One night over dinner a few weeks ago, I asked my 13-year-old son if he’d talked to anyone from his rock-climbing team. Like nearly everything else, the climbing gym had closed in response to our governor’s stay-at-home order, and my son suddenly found himself without his regular climbing regimen—and the positive interactions with his teammates that went along with it.
“No,” he mumbled.
“Why not?” I pressed. “Why don’t you just text somebody?”
He looked at me like I had two heads. “Mom,” he said, “can we please just stop talking about it?” He left the table in a huff.
Because he is by nature an introvert—someone who derives energy from being alone—it hadn’t occurred to me how the lack of climbing might be an issue for him. But clearly, I’d touched a nerve.
It turns out that, for younger teens like my son, social interaction is often dependent on the casual conversations and chance encounters that happen when kids are in school or on a team together, says Dr. Patricia Steckler, a psychologist and science writer in Westfield, New Jersey.
Without this social scaffolding, many teens have a harder time initiating connections, and this is especially true for introverts, who are more likely to experience social anxiety.
“It’s very easy to assume that these kids are fine,” Steckler says. “People assume they prefer to be on their own more and now they have what they want. But that’s a very simplistic, not nuanced, and inaccurate conclusion. Introverted kids don’t reject social interaction; they just want it in a different way. Suddenly when it’s not there, it can be just as depriving for them.”

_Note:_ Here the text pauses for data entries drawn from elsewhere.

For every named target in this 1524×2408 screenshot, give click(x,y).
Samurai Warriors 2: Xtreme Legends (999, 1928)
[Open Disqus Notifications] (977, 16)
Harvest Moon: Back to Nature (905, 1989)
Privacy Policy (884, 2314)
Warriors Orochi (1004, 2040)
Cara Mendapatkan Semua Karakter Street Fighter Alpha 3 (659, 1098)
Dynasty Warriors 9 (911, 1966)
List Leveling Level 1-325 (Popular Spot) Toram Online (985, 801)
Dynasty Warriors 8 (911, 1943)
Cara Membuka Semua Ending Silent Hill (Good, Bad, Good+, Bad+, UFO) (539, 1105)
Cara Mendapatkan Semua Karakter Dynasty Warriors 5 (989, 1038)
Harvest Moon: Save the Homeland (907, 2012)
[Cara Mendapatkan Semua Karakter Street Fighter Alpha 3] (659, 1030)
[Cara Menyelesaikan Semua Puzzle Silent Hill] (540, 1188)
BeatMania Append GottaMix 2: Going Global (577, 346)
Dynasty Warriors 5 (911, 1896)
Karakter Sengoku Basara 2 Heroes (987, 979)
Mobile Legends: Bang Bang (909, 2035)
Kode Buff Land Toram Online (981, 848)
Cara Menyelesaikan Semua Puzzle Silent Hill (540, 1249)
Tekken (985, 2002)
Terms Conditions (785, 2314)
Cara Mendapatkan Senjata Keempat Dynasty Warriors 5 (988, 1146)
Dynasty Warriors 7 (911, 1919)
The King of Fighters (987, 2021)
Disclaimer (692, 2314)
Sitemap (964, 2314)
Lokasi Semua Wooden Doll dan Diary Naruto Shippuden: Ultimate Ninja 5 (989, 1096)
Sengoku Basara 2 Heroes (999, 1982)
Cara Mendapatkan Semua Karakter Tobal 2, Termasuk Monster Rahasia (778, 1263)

This has proven true for Sarah M., a 15-year-old and self-defined introvert in Arlington, Virginia. Before schools closed for the year in mid-March, Sarah rowed with her high school crew team nearly every day. She feels the absence of that camaraderie deeply.
“One common misconception about introverted teenagers is that we don’t have any social interaction and that we spend all of our time on our phones,” Sarah says. “I can say for sure that this is not true. I love to hang out with other people and spend time with my teammates. But I need some time to myself after being around people for an extended period of time. I am missing being on the water with my crew team right now. Since I can’t see them in person, I have been trying to FaceTime and call my friends and family when I can.”
Although much has been said about how difficult social isolation has been on extroverts, who draw energy from being around others, extroverts may also have more experience and confidence about finding ways to connect in a suddenly altered world. “Introverts often don’t have the comfort level and social skills that an outgoing kid would, let alone taking the extra steps required for making contact during these times,” Steckler says.
Not being in school or clubs also deprives introverted teens of opportunities to increase their social confidence, Steckler adds.
This means that insecurities can build up. “The internal, anxiety-induced thoughts that accompany or spur social anxiety may too freely ruminate inside the heads of these teens now,” she explains, “because the distractions from school and the many random social interactions there have fallen away.”
I wondered if that was why my son was having a hard time connecting with his climbing peers, several of whom are in different grades than him and attend different schools. Although he still played Xbox with his closest neighborhood pals nearly every day, he no longer had the external infrastructure to allow for positive and confidence-building interactions with his team.
Thankfully for our son, the climbing gym began weekly team workouts via Zoom, which gives him face time with his peers. He also signed up for a nationwide weekly challenge run by the gym’s parent company, which allows him to earn points for various workouts and activities, and he’s garnered spots on the challenge’s regional and national leaderboards.
Social scaffolding, regular exercise, camaraderie, and healthy competition have all returned to his life, albeit in a different way.
Not all introverted teens will have these kinds of opportunities. And they’re long past the stage where parents can set up playdates and manage their social lives. But if your introverted teen seems to be missing social interaction, it might be worth building a little scaffolding for them—setting up a Zoom account if they don’t have one or suggesting ideas like a virtual book club, online gaming, or an exercise challenge with some close friends.
The most important thing, though, is to check in. “We can be under the same roof and still not know how everyone is doing,” Steckler says. “Asking neutral questions—what’s good and what’s hard about sheltering in place? What do you miss? The hubbub of the hallways? Spontaneous interactions? See if they’ll tell you. Since they can’t physically be with friends, when you can get them to engage, play games, or do something that gets the family laughing, it’s normalizing.”